Por meio dos dados genômicos e também de informações epidemiológicas e espaciais, os cientistas concluíram que o surto da doença se deu por meio da transmissão silvestre do vírus, feita por mosquitos silvestres (Haemagogus e Sabethes) e por primatas não humanos. Mais grave e de difícil controle, a transmissão urbana tem como vetor o Aedes aegypti. “Embora as condições para a transmissão urbana pareçam estar lá, felizmente isso não aconteceu”, destaca, em comunicado, Nuno Faria, pesquisador do Departamento de Zoologia da Universidade de Oxford e um dos autores do estudo.
Para os investigadores, ações humanas podem ter contribuído para o transporte dos vetores da doença. Segundo Alcântara, o surto resultou da introdução de uma estirpe de febre amarela que veio, em última análise, da região amazônica, “onde o vírus circula silenciosamente”. “Descobrimos que o surto emergiu em primatas não humanos em Minas Gerais no fim de julho de 2016, vindo do Norte e/ou do Centro-Oeste, possivelmente resultado do transporte de mosquitos infectados em caminhões e/ou pelo tráfico ilegal de primatas não humanos”, detalha.
Rumo às metrópoles
Depois disso, o vírus espalhou-se rapidamente em populações locais de mosquitos silvestres e primatas não humanos a uma velocidade média de 3,3 quilômetros por dia e em direção a São Paulo e ao Rio de Janeiro. O ciclo silvestre de transmissão em primatas passou despercebido durante 2016, mas explodiu para as populações humanas no início de 2017. Mais de 2 mil casos foram registrados e 676 mortes, confirmadas entre dezembro de 2016 e março de 2018.
A análise também revelou que a maioria dos casos da doença ocorreu em indivíduos do sexo masculino (85%), com idade entre 40 e 49 anos, e grande parte trabalhadores rurais.

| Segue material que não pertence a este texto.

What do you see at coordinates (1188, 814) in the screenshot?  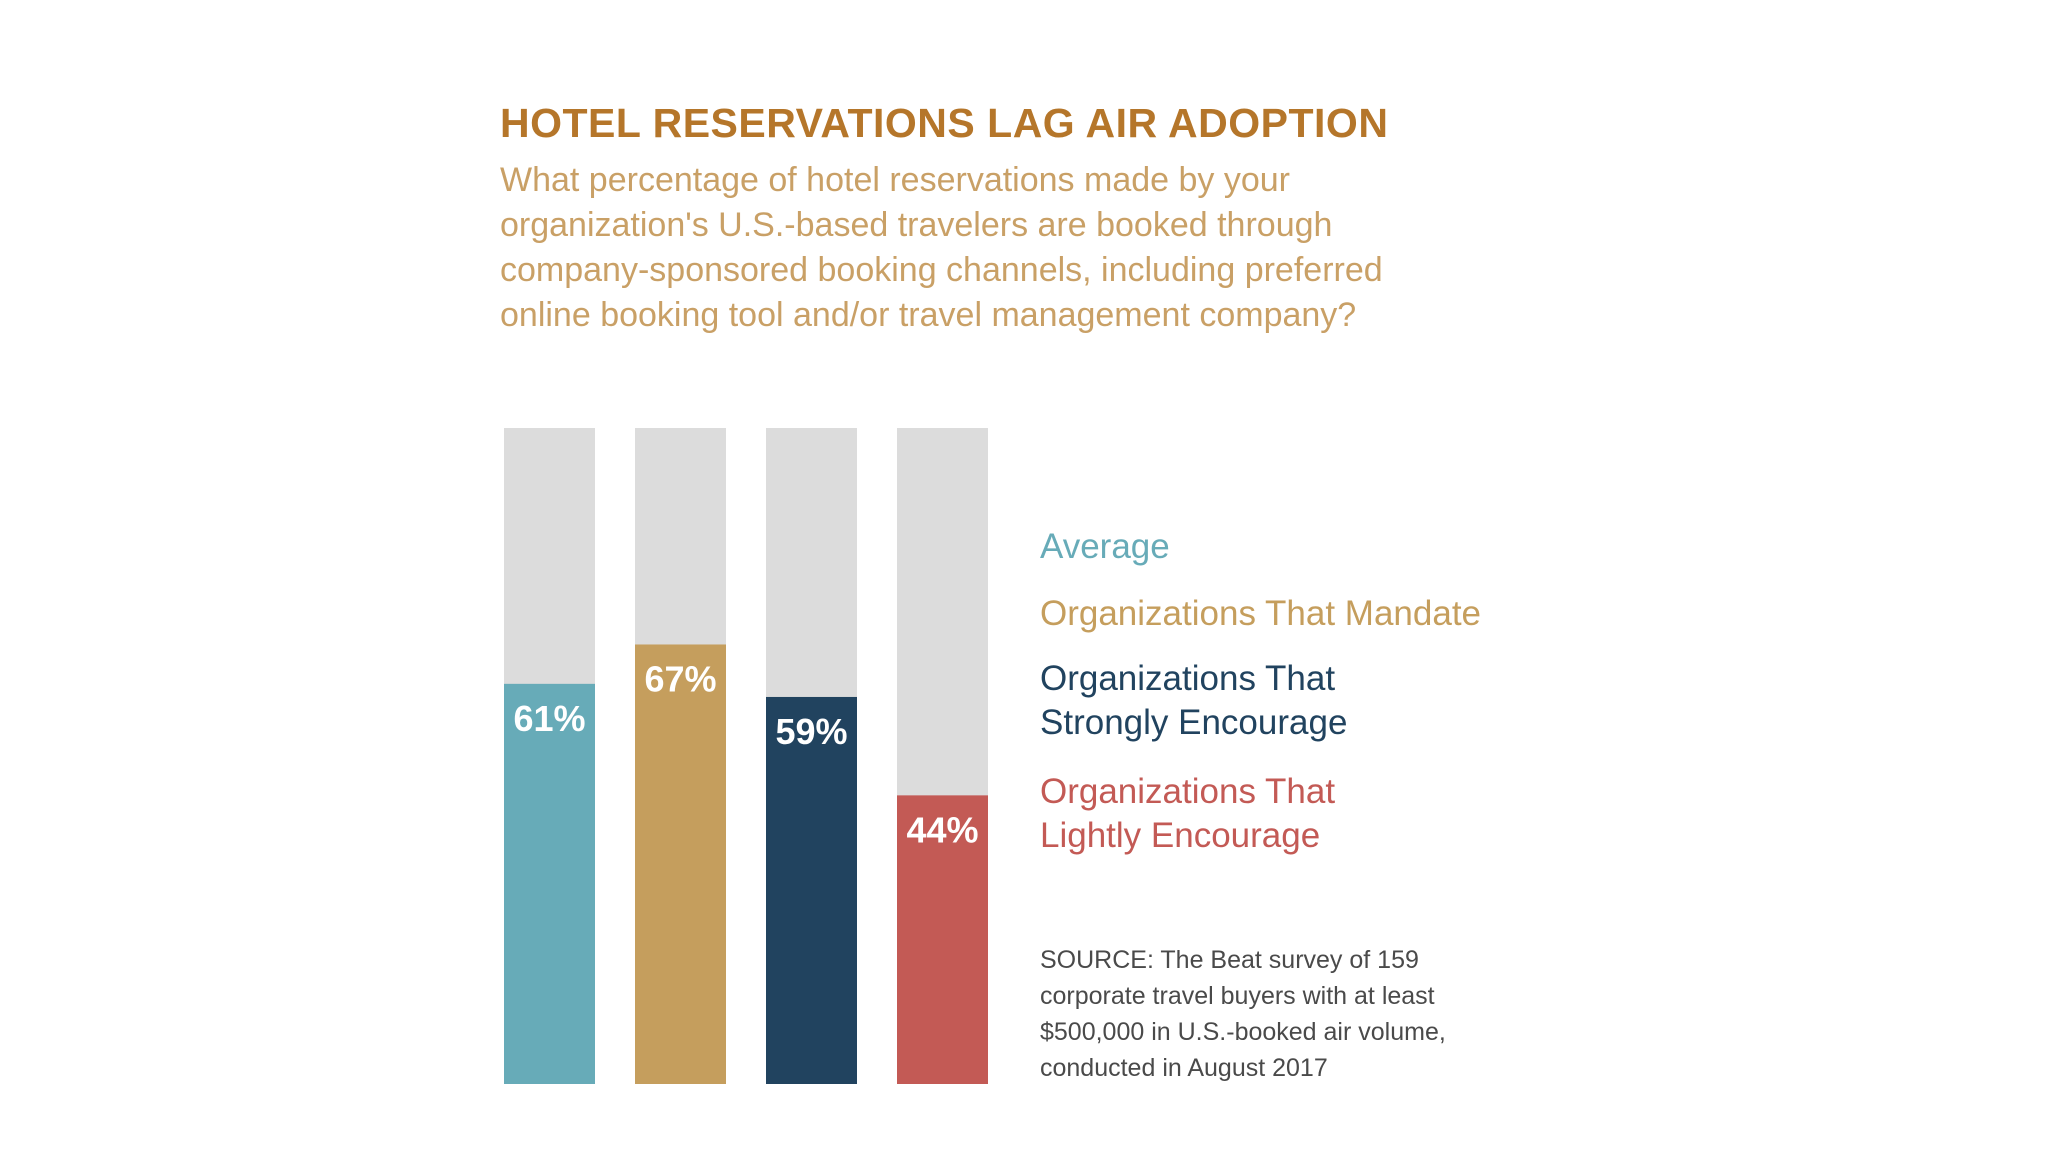 I see `legend-item: Organizations That Lightly Encourage` at bounding box center [1188, 814].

Esses infectados viviam, em media, a cinco quilômetros de áreas florestais e não tinham sido vacinados contra a febre amarela. “O número maior de homens infectados está relacionado diretamente à ocupação da classe masculina em zonas rurais, muito ligada a atividades ocupacionais ou de lazer”, ressaltam os autores.
Os resultados do mapeamento genético do surto de febre amarela podem ajudar a montar estratégias que possam evitar e combater novos episódios de proliferação da doença. “Esse vírus afetou a humanidade por centenas de anos. Ele vem em ondas. Então, nunca podemos eliminá-lo completamente. O problema é que ainda não entendemos o suficiente sobre o comportamento complexo do vírus em populações de animais. Precisamos dessas informações para controlar futuros surtos – para vacinar as pessoas certas, no lugar certo, na hora certa”, destaca Oliver Pybus, professor no Departamento de Zoologia na Universidade de Oxford e um dos autores do estudo.
Para Pedro Vasconcelos, medico virologista e pesquisador do Instituto Evandro Chagas, no Pará, os dados coletados e analisados poderão ser usados para refinar estratégias da saúde pública com o objetivo de combater a doença tropical. “É um trabalho bem amplo, que verificou e restabeleceu o surto da febre amarela no Sudeste, um dos maiores do território brasileiro. São dados sólidos, que têm enorme potencial para serem utilizados no controle da doença e podem, sim, gerar mais eficiência se forem bem aplicados”, diz o especialista, que não participou do estudo.
Vasconcelos também ressalta como a pesquisa confirma a suspeita de um fator que pode ter contribuído para o surto recente. “Desconfiávamos de que a falta de vacinação nessas áreas de risco seria um fator importante, e vemos isso novamente com esses dados, reforçando esse ponto. Acredito que isso nos diz que é necessário ter um extremo cuidado com a cobertura vacinal. Ela pode fazer a diferença”, ressalta.